Published April 29, 2013

| FoxNews.com

Scientists have discovered a new way to identify drug-resistant strains of the parasite that causes malaria, Medical News Today reported.

Malaria, which is usually treatable using a drug called artemisinin, occurs when the paraisite P. falciparum enters the blood stream through a mosquito bite. However, in a study published on April 28 in Nature Genetics, researchers say they discovered drug-resistant strains of the malaria-causing parasite in Western Cambodia.

The increase in drug-resistant strains of the parasite is putting hundreds of thousands of lives at risk, according to the World Health Organization.

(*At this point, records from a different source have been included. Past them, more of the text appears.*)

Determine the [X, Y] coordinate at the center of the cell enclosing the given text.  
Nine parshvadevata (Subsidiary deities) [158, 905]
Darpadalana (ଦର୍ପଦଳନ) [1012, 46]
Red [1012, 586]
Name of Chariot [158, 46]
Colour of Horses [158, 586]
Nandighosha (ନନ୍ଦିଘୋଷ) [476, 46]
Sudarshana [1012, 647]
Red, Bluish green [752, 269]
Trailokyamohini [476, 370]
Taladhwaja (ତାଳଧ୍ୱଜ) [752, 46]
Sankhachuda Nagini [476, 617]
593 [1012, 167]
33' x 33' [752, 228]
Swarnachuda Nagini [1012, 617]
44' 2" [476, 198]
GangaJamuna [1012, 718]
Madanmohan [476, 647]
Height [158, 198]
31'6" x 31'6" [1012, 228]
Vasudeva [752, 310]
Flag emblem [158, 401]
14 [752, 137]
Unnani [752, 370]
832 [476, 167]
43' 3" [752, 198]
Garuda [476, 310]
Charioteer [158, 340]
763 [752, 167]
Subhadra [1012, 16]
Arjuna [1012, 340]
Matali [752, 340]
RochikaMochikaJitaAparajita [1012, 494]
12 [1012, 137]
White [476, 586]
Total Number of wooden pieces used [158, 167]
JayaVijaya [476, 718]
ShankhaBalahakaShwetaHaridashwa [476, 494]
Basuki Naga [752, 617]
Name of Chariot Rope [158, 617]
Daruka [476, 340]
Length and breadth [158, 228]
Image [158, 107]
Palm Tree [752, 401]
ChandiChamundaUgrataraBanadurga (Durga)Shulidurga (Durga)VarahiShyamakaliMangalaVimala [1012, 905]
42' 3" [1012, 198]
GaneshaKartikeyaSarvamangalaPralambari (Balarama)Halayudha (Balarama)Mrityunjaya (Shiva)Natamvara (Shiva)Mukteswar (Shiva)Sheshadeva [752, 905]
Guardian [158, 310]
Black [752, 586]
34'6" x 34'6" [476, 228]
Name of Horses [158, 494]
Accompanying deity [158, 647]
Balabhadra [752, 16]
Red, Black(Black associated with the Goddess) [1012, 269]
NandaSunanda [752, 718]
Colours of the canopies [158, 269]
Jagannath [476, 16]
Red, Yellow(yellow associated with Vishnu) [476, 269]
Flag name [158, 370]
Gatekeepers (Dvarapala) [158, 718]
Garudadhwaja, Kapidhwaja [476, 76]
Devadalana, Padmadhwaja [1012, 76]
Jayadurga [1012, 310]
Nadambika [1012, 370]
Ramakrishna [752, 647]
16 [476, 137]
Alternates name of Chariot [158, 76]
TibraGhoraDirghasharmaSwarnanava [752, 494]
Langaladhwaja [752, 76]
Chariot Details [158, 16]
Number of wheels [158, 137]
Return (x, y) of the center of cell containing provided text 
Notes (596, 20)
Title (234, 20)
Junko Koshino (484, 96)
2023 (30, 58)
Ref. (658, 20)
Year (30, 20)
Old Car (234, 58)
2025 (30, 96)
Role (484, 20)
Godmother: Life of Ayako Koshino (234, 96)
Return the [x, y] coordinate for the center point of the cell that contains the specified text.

The report’s co-author Nicholas White, a professor from the Centre for Tropical Medicine at the University of Oxford, said in a statement:

"Artemisinin resistance is an emergency which could derail all the good work of global malaria control in recent years. We desperately need methods to track it in order to contain it, and molecular fingerprinting provides this."

Researchers were able to use new genome sequencing technologies to study the DNA of 825 P. falciparum samples from South East Asia and Africa, Medical News Today reported. By doing this, they were able to identify genetic patterns, or “fingerprints,” for each of the artemisinin-resistant strains.

This is a significant step towards monitoring and eliminating malaria worldwide, the researchers said, because it offers techniques that may allow health officials to monitor the emergence and spread of drug-resistant parasites in real time.

In addition to providing what the researchers describe as "a population-level genetic framework for investigating the biological origins of artemisinin resistance", they believe their findings also provide a way of "defining molecular markers to assist in its elimination.”

"Whilst we have not yet identified the precise mechanism of action or resistance to artemisinin, this research represents substantial progress in that direction," White said.

Their approach may also offer a novel way to detect and track the emergence of drug-resistance on a global level.